START LISTED RECORDS

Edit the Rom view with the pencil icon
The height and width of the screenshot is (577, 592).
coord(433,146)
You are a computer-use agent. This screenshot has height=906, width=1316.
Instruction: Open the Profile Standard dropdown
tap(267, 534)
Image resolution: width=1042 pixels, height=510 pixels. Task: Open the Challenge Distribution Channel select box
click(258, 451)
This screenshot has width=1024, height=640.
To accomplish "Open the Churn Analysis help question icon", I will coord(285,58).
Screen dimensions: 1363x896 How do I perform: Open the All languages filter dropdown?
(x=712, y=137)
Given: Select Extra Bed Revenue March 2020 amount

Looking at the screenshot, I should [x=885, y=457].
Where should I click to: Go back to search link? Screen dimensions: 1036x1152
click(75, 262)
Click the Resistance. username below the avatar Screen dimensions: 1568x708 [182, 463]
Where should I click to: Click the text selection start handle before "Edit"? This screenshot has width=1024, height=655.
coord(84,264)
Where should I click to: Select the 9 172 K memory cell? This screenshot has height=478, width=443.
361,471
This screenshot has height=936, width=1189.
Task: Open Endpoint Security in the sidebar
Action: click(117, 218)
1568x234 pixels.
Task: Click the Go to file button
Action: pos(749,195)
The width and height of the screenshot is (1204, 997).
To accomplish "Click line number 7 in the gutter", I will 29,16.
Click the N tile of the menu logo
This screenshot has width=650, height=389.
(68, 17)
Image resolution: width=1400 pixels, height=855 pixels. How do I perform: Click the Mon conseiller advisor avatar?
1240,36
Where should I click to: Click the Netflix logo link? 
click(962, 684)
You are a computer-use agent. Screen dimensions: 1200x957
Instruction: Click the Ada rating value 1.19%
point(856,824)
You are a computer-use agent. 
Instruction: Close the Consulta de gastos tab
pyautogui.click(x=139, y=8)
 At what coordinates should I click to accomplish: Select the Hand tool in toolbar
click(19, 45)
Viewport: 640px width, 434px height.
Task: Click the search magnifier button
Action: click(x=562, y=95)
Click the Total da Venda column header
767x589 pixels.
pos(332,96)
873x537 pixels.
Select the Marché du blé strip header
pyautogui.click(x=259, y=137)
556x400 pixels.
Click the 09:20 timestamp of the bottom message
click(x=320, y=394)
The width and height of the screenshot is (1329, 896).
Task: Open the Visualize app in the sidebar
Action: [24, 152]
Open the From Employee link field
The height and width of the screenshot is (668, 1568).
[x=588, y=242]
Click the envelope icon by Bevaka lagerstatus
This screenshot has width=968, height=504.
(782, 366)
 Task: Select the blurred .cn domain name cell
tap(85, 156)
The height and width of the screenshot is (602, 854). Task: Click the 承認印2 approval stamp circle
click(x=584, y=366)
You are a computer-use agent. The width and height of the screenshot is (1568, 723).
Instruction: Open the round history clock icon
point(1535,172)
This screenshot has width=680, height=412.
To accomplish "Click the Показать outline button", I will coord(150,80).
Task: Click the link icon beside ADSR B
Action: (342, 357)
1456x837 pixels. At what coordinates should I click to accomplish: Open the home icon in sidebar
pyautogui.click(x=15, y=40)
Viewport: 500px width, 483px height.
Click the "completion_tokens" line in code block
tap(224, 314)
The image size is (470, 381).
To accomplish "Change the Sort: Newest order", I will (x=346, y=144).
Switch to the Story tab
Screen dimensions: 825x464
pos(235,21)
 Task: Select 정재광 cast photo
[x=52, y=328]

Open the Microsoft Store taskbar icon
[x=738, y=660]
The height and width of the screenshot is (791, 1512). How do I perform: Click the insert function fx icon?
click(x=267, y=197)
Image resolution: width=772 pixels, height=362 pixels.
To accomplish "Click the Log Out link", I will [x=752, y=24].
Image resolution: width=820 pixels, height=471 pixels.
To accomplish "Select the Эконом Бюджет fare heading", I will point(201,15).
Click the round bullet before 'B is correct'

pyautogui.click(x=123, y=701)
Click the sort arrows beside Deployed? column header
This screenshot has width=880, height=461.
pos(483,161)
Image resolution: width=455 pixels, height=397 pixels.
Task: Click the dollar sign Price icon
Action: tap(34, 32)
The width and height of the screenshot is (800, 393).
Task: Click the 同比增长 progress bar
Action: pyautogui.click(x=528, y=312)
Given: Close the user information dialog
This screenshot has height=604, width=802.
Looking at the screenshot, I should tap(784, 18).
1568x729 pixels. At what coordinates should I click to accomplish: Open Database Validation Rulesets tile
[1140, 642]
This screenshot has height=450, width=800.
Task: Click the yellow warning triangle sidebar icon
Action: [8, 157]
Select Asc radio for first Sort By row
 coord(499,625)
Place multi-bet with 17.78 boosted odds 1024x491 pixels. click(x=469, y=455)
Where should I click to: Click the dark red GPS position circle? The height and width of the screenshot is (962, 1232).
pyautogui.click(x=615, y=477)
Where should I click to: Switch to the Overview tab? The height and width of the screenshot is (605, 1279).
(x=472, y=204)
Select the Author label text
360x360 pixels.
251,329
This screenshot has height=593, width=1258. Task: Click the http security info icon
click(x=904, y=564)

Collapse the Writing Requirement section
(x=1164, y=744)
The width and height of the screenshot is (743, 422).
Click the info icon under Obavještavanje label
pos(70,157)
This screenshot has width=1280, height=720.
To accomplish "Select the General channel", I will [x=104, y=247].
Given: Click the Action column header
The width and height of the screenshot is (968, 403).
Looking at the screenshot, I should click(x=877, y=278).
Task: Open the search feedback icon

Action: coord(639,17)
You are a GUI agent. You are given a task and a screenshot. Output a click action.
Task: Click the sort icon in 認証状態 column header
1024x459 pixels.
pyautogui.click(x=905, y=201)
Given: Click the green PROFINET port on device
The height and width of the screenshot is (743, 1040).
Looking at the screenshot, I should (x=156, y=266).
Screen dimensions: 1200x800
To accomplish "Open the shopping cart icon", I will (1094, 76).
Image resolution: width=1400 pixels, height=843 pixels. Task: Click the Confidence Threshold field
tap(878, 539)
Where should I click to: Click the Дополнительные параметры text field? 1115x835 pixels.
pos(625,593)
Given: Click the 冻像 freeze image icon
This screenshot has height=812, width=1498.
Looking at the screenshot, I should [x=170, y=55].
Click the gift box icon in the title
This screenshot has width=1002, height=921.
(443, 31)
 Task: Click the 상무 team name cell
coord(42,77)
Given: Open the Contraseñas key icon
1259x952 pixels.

END LISTED RECORDS

> **EXERCISE INSTRUCTIONS**
Output all entries again exactly; no line may be altered.

> **YOUR RESPONSE**
Edit the Rom view with the pencil icon
The height and width of the screenshot is (577, 592).
coord(433,146)
You are a computer-use agent. This screenshot has height=906, width=1316.
Instruction: Open the Profile Standard dropdown
tap(267, 534)
Image resolution: width=1042 pixels, height=510 pixels. Task: Open the Challenge Distribution Channel select box
click(258, 451)
This screenshot has width=1024, height=640.
To accomplish "Open the Churn Analysis help question icon", I will coord(285,58).
Screen dimensions: 1363x896 How do I perform: Open the All languages filter dropdown?
(x=712, y=137)
Given: Select Extra Bed Revenue March 2020 amount

Looking at the screenshot, I should [x=885, y=457].
Where should I click to: Go back to search link? Screen dimensions: 1036x1152
click(75, 262)
Click the Resistance. username below the avatar Screen dimensions: 1568x708 [182, 463]
Where should I click to: Click the text selection start handle before "Edit"? This screenshot has width=1024, height=655.
coord(84,264)
Where should I click to: Select the 9 172 K memory cell? This screenshot has height=478, width=443.
361,471
This screenshot has height=936, width=1189.
Task: Open Endpoint Security in the sidebar
Action: click(117, 218)
1568x234 pixels.
Task: Click the Go to file button
Action: pos(749,195)
The width and height of the screenshot is (1204, 997).
To accomplish "Click line number 7 in the gutter", I will 29,16.
Click the N tile of the menu logo
This screenshot has width=650, height=389.
(68, 17)
Image resolution: width=1400 pixels, height=855 pixels. How do I perform: Click the Mon conseiller advisor avatar?
1240,36
Where should I click to: Click the Netflix logo link? 
click(962, 684)
You are a computer-use agent. Screen dimensions: 1200x957
Instruction: Click the Ada rating value 1.19%
point(856,824)
You are a computer-use agent. 
Instruction: Close the Consulta de gastos tab
pyautogui.click(x=139, y=8)
 At what coordinates should I click to accomplish: Select the Hand tool in toolbar
click(19, 45)
Viewport: 640px width, 434px height.
Task: Click the search magnifier button
Action: click(x=562, y=95)
Click the Total da Venda column header
767x589 pixels.
pos(332,96)
873x537 pixels.
Select the Marché du blé strip header
pyautogui.click(x=259, y=137)
556x400 pixels.
Click the 09:20 timestamp of the bottom message
click(x=320, y=394)
The width and height of the screenshot is (1329, 896).
Task: Open the Visualize app in the sidebar
Action: [24, 152]
Open the From Employee link field
The height and width of the screenshot is (668, 1568).
[x=588, y=242]
Click the envelope icon by Bevaka lagerstatus
This screenshot has width=968, height=504.
(782, 366)
 Task: Select the blurred .cn domain name cell
tap(85, 156)
The height and width of the screenshot is (602, 854). Task: Click the 承認印2 approval stamp circle
click(x=584, y=366)
You are a computer-use agent. The width and height of the screenshot is (1568, 723).
Instruction: Open the round history clock icon
point(1535,172)
This screenshot has width=680, height=412.
To accomplish "Click the Показать outline button", I will coord(150,80).
Task: Click the link icon beside ADSR B
Action: (342, 357)
1456x837 pixels. At what coordinates should I click to accomplish: Open the home icon in sidebar
pyautogui.click(x=15, y=40)
Viewport: 500px width, 483px height.
Click the "completion_tokens" line in code block
tap(224, 314)
The image size is (470, 381).
To accomplish "Change the Sort: Newest order", I will (x=346, y=144).
Switch to the Story tab
Screen dimensions: 825x464
pos(235,21)
 Task: Select 정재광 cast photo
[x=52, y=328]

Open the Microsoft Store taskbar icon
[x=738, y=660]
The height and width of the screenshot is (791, 1512). How do I perform: Click the insert function fx icon?
click(x=267, y=197)
Image resolution: width=772 pixels, height=362 pixels.
To accomplish "Click the Log Out link", I will [x=752, y=24].
Image resolution: width=820 pixels, height=471 pixels.
To accomplish "Select the Эконом Бюджет fare heading", I will point(201,15).
Click the round bullet before 'B is correct'

pyautogui.click(x=123, y=701)
Click the sort arrows beside Deployed? column header
This screenshot has width=880, height=461.
pos(483,161)
Image resolution: width=455 pixels, height=397 pixels.
Task: Click the dollar sign Price icon
Action: tap(34, 32)
The width and height of the screenshot is (800, 393).
Task: Click the 同比增长 progress bar
Action: pyautogui.click(x=528, y=312)
Given: Close the user information dialog
This screenshot has height=604, width=802.
Looking at the screenshot, I should tap(784, 18).
1568x729 pixels. At what coordinates should I click to accomplish: Open Database Validation Rulesets tile
[1140, 642]
This screenshot has height=450, width=800.
Task: Click the yellow warning triangle sidebar icon
Action: [8, 157]
Select Asc radio for first Sort By row
 coord(499,625)
Place multi-bet with 17.78 boosted odds 1024x491 pixels. click(x=469, y=455)
Where should I click to: Click the dark red GPS position circle? The height and width of the screenshot is (962, 1232).
pyautogui.click(x=615, y=477)
Where should I click to: Switch to the Overview tab? The height and width of the screenshot is (605, 1279).
(x=472, y=204)
Select the Author label text
360x360 pixels.
251,329
This screenshot has height=593, width=1258. Task: Click the http security info icon
click(x=904, y=564)

Collapse the Writing Requirement section
(x=1164, y=744)
The width and height of the screenshot is (743, 422).
Click the info icon under Obavještavanje label
pos(70,157)
This screenshot has width=1280, height=720.
To accomplish "Select the General channel", I will [x=104, y=247].
Given: Click the Action column header
The width and height of the screenshot is (968, 403).
Looking at the screenshot, I should click(x=877, y=278).
Task: Open the search feedback icon

Action: coord(639,17)
You are a GUI agent. You are given a task and a screenshot. Output a click action.
Task: Click the sort icon in 認証状態 column header
1024x459 pixels.
pyautogui.click(x=905, y=201)
Given: Click the green PROFINET port on device
The height and width of the screenshot is (743, 1040).
Looking at the screenshot, I should (x=156, y=266).
Screen dimensions: 1200x800
To accomplish "Open the shopping cart icon", I will (1094, 76).
Image resolution: width=1400 pixels, height=843 pixels. Task: Click the Confidence Threshold field
tap(878, 539)
Where should I click to: Click the Дополнительные параметры text field? 1115x835 pixels.
pos(625,593)
Given: Click the 冻像 freeze image icon
This screenshot has height=812, width=1498.
Looking at the screenshot, I should [x=170, y=55].
Click the gift box icon in the title
This screenshot has width=1002, height=921.
(443, 31)
 Task: Click the 상무 team name cell
coord(42,77)
Given: Open the Contraseñas key icon
1259x952 pixels.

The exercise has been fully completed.